- Developer: Climax Development
- Publishers: EU: BBC Multimedia; NA: Vivendi Universal Games;
- Producer: Barry Simpson
- Designer: Mark Davies
- Programmer: Ben Potton
- Artist: Matt Cooper
- Composer: Matt Lightwood
- Platforms: PlayStation 2, Microsoft Windows
- Release: PlayStation 2 EU: 22 November 2001; Windows EU: 23 November 2001; NA: 22 October 2002;
- Genre: Action
- Modes: Single-player, multiplayer

= Robot Wars: Arenas of Destruction =

2001 video game

Robot Wars: Arenas Of Destruction is a 2001 action game published by BBC Multimedia and released for the PlayStation 2 and Microsoft Windows, based on the BBC television series, Robot Wars. It was the first of the company's titles to be released under the "Gamezlab" core brand.

In this game, players can fight as their own created robots, or leading robots from the series, such as Razer, in arenas around the world in order to earn money to unlock new levels and buy better robots and parts.

==Gameplay==

A battle between Hypno-Disc and Thor in Siberia Military Base

The player begins the game with 2000 credits and a robot called "My First Bot". The player is then advised to sell this robot and buy a new one, with a profit or 1350 credits from the old robot. A range of parts, armor, weapons and extras can be bought at different prices in the shop, or a smaller range at the scrapyard. The games system controls are highly customizable with a wide range of features for the ultimate personal robot experience.

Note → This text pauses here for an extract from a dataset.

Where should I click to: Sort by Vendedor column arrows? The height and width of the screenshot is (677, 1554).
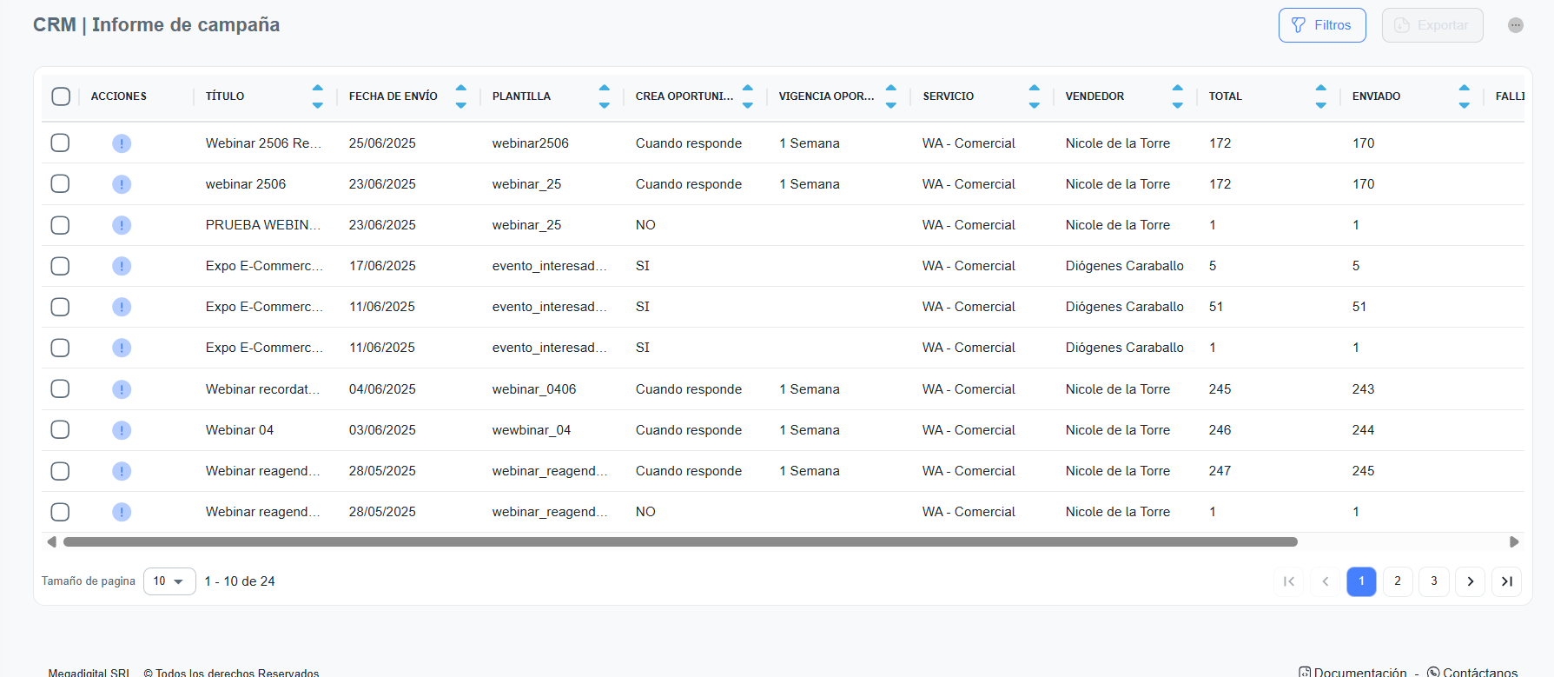coord(1177,96)
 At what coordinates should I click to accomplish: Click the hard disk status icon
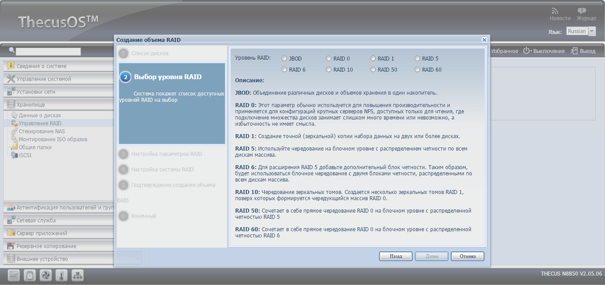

The player fights robots in championships around the world, starting at Robot Wars London studio, in order to gain prize money to unlock new levels. In the later tournaments, they need to pay money in order to go into the tournament.

The House Robots cannot be played as, won, or bought by the player, but can be pitted-against them in a one-to-one training confrontation. The RefBot is not included in this largely-Series 4 based game, but appears in the subsequent title Extreme Destruction.

Craig Charles does not appear in the game, even though he had been the presenter of the series since its second series, but the show's commentator, Jonathan Pearce, provides commentary on statistics of the battle, the information relative to the arena and a description of the robots competing.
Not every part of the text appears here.